I am looking around on here but never see any posts from the Richmond or anywhere in Virginia area. I was trying to locate other Snow Removal Contractors in the Richmond area or even in the state for that matter. You never know when you might need a friend to call during a storm for a back-up. Let me know if you are out there please. Thanx David


----------



## BowTieServices (Jan 8, 2011)

I must be all alone here in this state LOL


----------



## GQLM (Feb 6, 2010)

Your not alone im down in the Hampton Roads area.


----------



## BowTieServices (Jan 8, 2011)

good to know what equipt. do you have and are you under contract when the money falls from the sky ?


----------



## 06CCSB (Dec 23, 2009)

I am in Northern VA, Vienna to be exact.


----------



## GQLM (Feb 6, 2010)

I mostly work as a sub but have a few of my own. running a 10 foot blade


----------



## bumgarner78 (Jan 28, 2010)

Fellow Snow contractors in Virginia. I am in Richmond ASV RC 50 skid steer and 2 truck plows here. Contracted here but would be great to know others for maybe Hampton roads and Northern Virginia sub potential. Anyone know of someone other than Cavalier tractor and Crenshaws in Richmond that works on Meyers plows?


----------



## BowTieServices (Jan 8, 2011)

*Meyers Repairs*

I know a couple of guys who work on Meyers Plows But they do not stock parts.
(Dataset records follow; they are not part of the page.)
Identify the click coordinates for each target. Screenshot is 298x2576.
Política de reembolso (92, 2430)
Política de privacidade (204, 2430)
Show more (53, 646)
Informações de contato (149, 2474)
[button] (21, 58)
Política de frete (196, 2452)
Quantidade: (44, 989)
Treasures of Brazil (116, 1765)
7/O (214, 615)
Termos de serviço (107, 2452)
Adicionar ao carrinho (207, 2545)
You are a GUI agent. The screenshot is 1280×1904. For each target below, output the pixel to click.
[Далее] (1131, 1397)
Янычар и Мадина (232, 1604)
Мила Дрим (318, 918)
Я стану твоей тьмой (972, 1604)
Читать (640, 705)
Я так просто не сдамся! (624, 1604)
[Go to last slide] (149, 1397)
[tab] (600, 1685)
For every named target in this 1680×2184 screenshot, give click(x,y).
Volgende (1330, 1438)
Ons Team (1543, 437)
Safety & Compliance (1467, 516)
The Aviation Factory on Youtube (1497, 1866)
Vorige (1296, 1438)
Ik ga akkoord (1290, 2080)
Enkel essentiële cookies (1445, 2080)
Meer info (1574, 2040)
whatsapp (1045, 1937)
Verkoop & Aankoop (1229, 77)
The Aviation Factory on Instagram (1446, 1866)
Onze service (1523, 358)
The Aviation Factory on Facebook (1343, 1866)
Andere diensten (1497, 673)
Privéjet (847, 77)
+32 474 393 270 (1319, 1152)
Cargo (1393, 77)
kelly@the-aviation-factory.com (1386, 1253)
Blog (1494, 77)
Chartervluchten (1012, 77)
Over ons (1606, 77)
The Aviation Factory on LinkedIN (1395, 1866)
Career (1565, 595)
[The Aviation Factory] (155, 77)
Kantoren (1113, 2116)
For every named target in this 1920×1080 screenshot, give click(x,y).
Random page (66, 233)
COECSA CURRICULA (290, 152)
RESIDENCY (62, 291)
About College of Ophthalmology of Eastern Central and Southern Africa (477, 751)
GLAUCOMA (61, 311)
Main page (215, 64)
If all you need is work done, Not parts.


----------



## bumgarner78 (Jan 28, 2010)

Yep thats what I am looking for....?


----------



## wddorman (Sep 17, 2010)

its a drive but i think s&s auto works on myers but they are in md


----------



## BowTieServices (Jan 8, 2011)

*Meyers Guy*

try David at Altman Contracting hes really good [email protected]


----------



## bumgarner78 (Jan 28, 2010)

Thanks for the contact!


----------



## cvrs177 (Jan 30, 2011)

I am located in central Va.


----------



## cvrs177 (Jan 30, 2011)

I am located in Centrl Va. about 45 miles west of Richmond.


----------